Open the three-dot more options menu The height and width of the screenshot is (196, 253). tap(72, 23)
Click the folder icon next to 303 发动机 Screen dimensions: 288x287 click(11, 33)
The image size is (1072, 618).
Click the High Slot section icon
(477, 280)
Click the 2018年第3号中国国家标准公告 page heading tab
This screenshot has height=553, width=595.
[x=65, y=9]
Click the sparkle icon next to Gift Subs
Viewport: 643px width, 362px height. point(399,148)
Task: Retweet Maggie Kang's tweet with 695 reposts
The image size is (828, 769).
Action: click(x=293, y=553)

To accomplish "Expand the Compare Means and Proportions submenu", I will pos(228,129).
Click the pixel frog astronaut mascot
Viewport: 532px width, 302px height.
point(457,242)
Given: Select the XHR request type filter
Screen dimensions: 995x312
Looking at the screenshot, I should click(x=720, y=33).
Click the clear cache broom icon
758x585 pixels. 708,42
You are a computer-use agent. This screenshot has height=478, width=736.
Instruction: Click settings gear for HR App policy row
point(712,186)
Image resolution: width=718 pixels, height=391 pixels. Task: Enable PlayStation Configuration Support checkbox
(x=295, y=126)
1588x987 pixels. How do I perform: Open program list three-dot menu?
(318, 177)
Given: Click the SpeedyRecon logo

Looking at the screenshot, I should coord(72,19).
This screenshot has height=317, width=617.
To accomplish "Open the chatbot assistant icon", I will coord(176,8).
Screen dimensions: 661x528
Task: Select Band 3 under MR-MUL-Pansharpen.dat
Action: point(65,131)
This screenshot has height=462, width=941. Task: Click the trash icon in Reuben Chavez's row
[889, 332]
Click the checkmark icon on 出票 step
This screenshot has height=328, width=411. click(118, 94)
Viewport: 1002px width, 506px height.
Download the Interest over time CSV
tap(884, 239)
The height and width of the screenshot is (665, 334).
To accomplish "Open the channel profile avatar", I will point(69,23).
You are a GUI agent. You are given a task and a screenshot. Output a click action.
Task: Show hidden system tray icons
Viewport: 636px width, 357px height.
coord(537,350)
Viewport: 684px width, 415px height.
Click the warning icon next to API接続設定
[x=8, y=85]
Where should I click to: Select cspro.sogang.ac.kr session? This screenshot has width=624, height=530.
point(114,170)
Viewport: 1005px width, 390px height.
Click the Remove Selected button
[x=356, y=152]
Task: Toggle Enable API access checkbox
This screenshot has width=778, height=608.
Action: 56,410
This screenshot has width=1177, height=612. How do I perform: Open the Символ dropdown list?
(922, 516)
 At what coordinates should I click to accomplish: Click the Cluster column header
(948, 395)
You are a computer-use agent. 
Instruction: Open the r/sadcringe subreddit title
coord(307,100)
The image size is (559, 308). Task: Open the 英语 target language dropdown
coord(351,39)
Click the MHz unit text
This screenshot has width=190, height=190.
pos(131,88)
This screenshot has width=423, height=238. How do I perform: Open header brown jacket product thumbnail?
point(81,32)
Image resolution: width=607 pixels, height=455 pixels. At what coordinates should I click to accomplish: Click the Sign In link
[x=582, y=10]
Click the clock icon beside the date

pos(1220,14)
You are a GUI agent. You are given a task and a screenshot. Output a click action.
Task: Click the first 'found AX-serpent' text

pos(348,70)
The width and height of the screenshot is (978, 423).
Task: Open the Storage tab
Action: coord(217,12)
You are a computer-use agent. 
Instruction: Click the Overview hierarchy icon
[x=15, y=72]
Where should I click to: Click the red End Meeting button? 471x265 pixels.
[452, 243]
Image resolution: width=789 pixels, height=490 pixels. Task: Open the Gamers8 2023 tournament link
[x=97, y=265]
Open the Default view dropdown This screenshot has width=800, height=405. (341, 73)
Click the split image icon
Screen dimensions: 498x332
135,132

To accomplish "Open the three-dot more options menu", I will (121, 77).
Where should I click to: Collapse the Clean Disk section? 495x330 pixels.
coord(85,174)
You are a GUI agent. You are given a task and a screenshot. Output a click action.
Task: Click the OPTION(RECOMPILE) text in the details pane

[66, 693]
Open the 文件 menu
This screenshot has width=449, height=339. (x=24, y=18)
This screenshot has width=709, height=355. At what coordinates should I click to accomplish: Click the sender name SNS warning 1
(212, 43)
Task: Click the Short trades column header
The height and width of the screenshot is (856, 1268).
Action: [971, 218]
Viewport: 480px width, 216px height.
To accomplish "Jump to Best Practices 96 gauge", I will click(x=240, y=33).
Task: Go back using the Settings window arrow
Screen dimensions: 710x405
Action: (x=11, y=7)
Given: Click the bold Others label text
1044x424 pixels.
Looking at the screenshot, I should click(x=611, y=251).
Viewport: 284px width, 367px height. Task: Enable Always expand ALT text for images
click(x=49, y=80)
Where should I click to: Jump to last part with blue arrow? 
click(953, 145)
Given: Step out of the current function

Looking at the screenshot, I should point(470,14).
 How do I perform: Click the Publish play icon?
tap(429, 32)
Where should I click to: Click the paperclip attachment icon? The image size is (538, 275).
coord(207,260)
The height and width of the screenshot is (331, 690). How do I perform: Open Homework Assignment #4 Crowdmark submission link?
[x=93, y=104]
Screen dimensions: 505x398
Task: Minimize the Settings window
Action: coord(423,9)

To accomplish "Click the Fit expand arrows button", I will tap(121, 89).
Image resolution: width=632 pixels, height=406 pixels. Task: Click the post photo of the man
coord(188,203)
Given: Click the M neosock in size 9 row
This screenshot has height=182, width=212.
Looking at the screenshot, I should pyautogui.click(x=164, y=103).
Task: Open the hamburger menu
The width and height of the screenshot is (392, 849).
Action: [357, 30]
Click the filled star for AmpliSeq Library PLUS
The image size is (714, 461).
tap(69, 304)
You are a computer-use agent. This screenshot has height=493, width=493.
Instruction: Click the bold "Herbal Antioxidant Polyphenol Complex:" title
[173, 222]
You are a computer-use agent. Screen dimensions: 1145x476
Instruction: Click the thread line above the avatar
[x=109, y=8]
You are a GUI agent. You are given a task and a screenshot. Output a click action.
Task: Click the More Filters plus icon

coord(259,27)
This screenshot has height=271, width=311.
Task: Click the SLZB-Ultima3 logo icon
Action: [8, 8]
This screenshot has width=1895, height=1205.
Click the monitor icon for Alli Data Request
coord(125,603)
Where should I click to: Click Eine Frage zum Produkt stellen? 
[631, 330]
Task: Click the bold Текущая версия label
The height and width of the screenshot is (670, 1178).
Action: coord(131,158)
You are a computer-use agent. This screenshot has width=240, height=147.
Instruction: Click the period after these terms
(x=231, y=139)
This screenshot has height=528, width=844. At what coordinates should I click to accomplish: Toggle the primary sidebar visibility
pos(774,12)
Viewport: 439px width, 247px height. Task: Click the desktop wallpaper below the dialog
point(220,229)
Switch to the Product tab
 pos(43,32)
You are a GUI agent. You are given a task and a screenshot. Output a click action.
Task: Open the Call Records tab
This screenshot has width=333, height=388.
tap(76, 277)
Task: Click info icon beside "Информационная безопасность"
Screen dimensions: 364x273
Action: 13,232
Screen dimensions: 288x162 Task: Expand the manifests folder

Problem statement: Your reply should repeat the entries above in full, with every character intact.

Response to the task:
Open the three-dot more options menu The height and width of the screenshot is (196, 253). tap(72, 23)
Click the folder icon next to 303 发动机 Screen dimensions: 288x287 click(11, 33)
The image size is (1072, 618).
Click the High Slot section icon
(477, 280)
Click the 2018年第3号中国国家标准公告 page heading tab
This screenshot has height=553, width=595.
[x=65, y=9]
Click the sparkle icon next to Gift Subs
Viewport: 643px width, 362px height. point(399,148)
Task: Retweet Maggie Kang's tweet with 695 reposts
The image size is (828, 769).
Action: click(x=293, y=553)

To accomplish "Expand the Compare Means and Proportions submenu", I will pos(228,129).
Click the pixel frog astronaut mascot
Viewport: 532px width, 302px height.
point(457,242)
Given: Select the XHR request type filter
Screen dimensions: 995x312
Looking at the screenshot, I should click(x=720, y=33).
Click the clear cache broom icon
758x585 pixels. 708,42
You are a computer-use agent. This screenshot has height=478, width=736.
Instruction: Click settings gear for HR App policy row
point(712,186)
Image resolution: width=718 pixels, height=391 pixels. Task: Enable PlayStation Configuration Support checkbox
(x=295, y=126)
1588x987 pixels. How do I perform: Open program list three-dot menu?
(318, 177)
Given: Click the SpeedyRecon logo

Looking at the screenshot, I should coord(72,19).
This screenshot has height=317, width=617.
To accomplish "Open the chatbot assistant icon", I will coord(176,8).
Screen dimensions: 661x528
Task: Select Band 3 under MR-MUL-Pansharpen.dat
Action: point(65,131)
This screenshot has height=462, width=941. Task: Click the trash icon in Reuben Chavez's row
[889, 332]
Click the checkmark icon on 出票 step
This screenshot has height=328, width=411. click(118, 94)
Viewport: 1002px width, 506px height.
Download the Interest over time CSV
tap(884, 239)
The height and width of the screenshot is (665, 334).
To accomplish "Open the channel profile avatar", I will point(69,23).
You are a GUI agent. You are given a task and a screenshot. Output a click action.
Task: Show hidden system tray icons
Viewport: 636px width, 357px height.
coord(537,350)
Viewport: 684px width, 415px height.
Click the warning icon next to API接続設定
[x=8, y=85]
Where should I click to: Select cspro.sogang.ac.kr session? This screenshot has width=624, height=530.
point(114,170)
Viewport: 1005px width, 390px height.
Click the Remove Selected button
[x=356, y=152]
Task: Toggle Enable API access checkbox
This screenshot has width=778, height=608.
Action: 56,410
This screenshot has width=1177, height=612. How do I perform: Open the Символ dropdown list?
(922, 516)
 At what coordinates should I click to accomplish: Click the Cluster column header
(948, 395)
You are a computer-use agent. 
Instruction: Open the r/sadcringe subreddit title
coord(307,100)
The image size is (559, 308). Task: Open the 英语 target language dropdown
coord(351,39)
Click the MHz unit text
This screenshot has width=190, height=190.
pos(131,88)
This screenshot has width=423, height=238. How do I perform: Open header brown jacket product thumbnail?
point(81,32)
Image resolution: width=607 pixels, height=455 pixels. At what coordinates should I click to accomplish: Click the Sign In link
[x=582, y=10]
Click the clock icon beside the date

pos(1220,14)
You are a GUI agent. You are given a task and a screenshot. Output a click action.
Task: Click the first 'found AX-serpent' text

pos(348,70)
The width and height of the screenshot is (978, 423).
Task: Open the Storage tab
Action: coord(217,12)
You are a computer-use agent. 
Instruction: Click the Overview hierarchy icon
[x=15, y=72]
Where should I click to: Click the red End Meeting button? 471x265 pixels.
[452, 243]
Image resolution: width=789 pixels, height=490 pixels. Task: Open the Gamers8 2023 tournament link
[x=97, y=265]
Open the Default view dropdown This screenshot has width=800, height=405. (341, 73)
Click the split image icon
Screen dimensions: 498x332
135,132

To accomplish "Open the three-dot more options menu", I will (121, 77).
Where should I click to: Collapse the Clean Disk section? 495x330 pixels.
coord(85,174)
You are a GUI agent. You are given a task and a screenshot. Output a click action.
Task: Click the OPTION(RECOMPILE) text in the details pane

[66, 693]
Open the 文件 menu
This screenshot has width=449, height=339. (x=24, y=18)
This screenshot has width=709, height=355. At what coordinates should I click to accomplish: Click the sender name SNS warning 1
(212, 43)
Task: Click the Short trades column header
The height and width of the screenshot is (856, 1268).
Action: [971, 218]
Viewport: 480px width, 216px height.
To accomplish "Jump to Best Practices 96 gauge", I will click(x=240, y=33).
Task: Go back using the Settings window arrow
Screen dimensions: 710x405
Action: (x=11, y=7)
Given: Click the bold Others label text
1044x424 pixels.
Looking at the screenshot, I should click(x=611, y=251).
Viewport: 284px width, 367px height. Task: Enable Always expand ALT text for images
click(x=49, y=80)
Where should I click to: Jump to last part with blue arrow? 
click(953, 145)
Given: Step out of the current function

Looking at the screenshot, I should point(470,14).
 How do I perform: Click the Publish play icon?
tap(429, 32)
Where should I click to: Click the paperclip attachment icon? The image size is (538, 275).
coord(207,260)
The height and width of the screenshot is (331, 690). How do I perform: Open Homework Assignment #4 Crowdmark submission link?
[x=93, y=104]
Screen dimensions: 505x398
Task: Minimize the Settings window
Action: coord(423,9)

To accomplish "Click the Fit expand arrows button", I will tap(121, 89).
Image resolution: width=632 pixels, height=406 pixels. Task: Click the post photo of the man
coord(188,203)
Given: Click the M neosock in size 9 row
This screenshot has height=182, width=212.
Looking at the screenshot, I should pyautogui.click(x=164, y=103).
Task: Open the hamburger menu
The width and height of the screenshot is (392, 849).
Action: [357, 30]
Click the filled star for AmpliSeq Library PLUS
The image size is (714, 461).
tap(69, 304)
You are a computer-use agent. This screenshot has height=493, width=493.
Instruction: Click the bold "Herbal Antioxidant Polyphenol Complex:" title
[173, 222]
You are a computer-use agent. Screen dimensions: 1145x476
Instruction: Click the thread line above the avatar
[x=109, y=8]
You are a GUI agent. You are given a task and a screenshot. Output a click action.
Task: Click the More Filters plus icon

coord(259,27)
This screenshot has height=271, width=311.
Task: Click the SLZB-Ultima3 logo icon
Action: [8, 8]
This screenshot has width=1895, height=1205.
Click the monitor icon for Alli Data Request
coord(125,603)
Where should I click to: Click Eine Frage zum Produkt stellen? 
[631, 330]
Task: Click the bold Текущая версия label
The height and width of the screenshot is (670, 1178).
Action: coord(131,158)
You are a computer-use agent. This screenshot has width=240, height=147.
Instruction: Click the period after these terms
(x=231, y=139)
This screenshot has height=528, width=844. At what coordinates should I click to accomplish: Toggle the primary sidebar visibility
pos(774,12)
Viewport: 439px width, 247px height. Task: Click the desktop wallpaper below the dialog
point(220,229)
Switch to the Product tab
 pos(43,32)
You are a GUI agent. You are given a task and a screenshot. Output a click action.
Task: Open the Call Records tab
This screenshot has width=333, height=388.
tap(76, 277)
Task: Click info icon beside "Информационная безопасность"
Screen dimensions: 364x273
Action: 13,232
Screen dimensions: 288x162 Task: Expand the manifests folder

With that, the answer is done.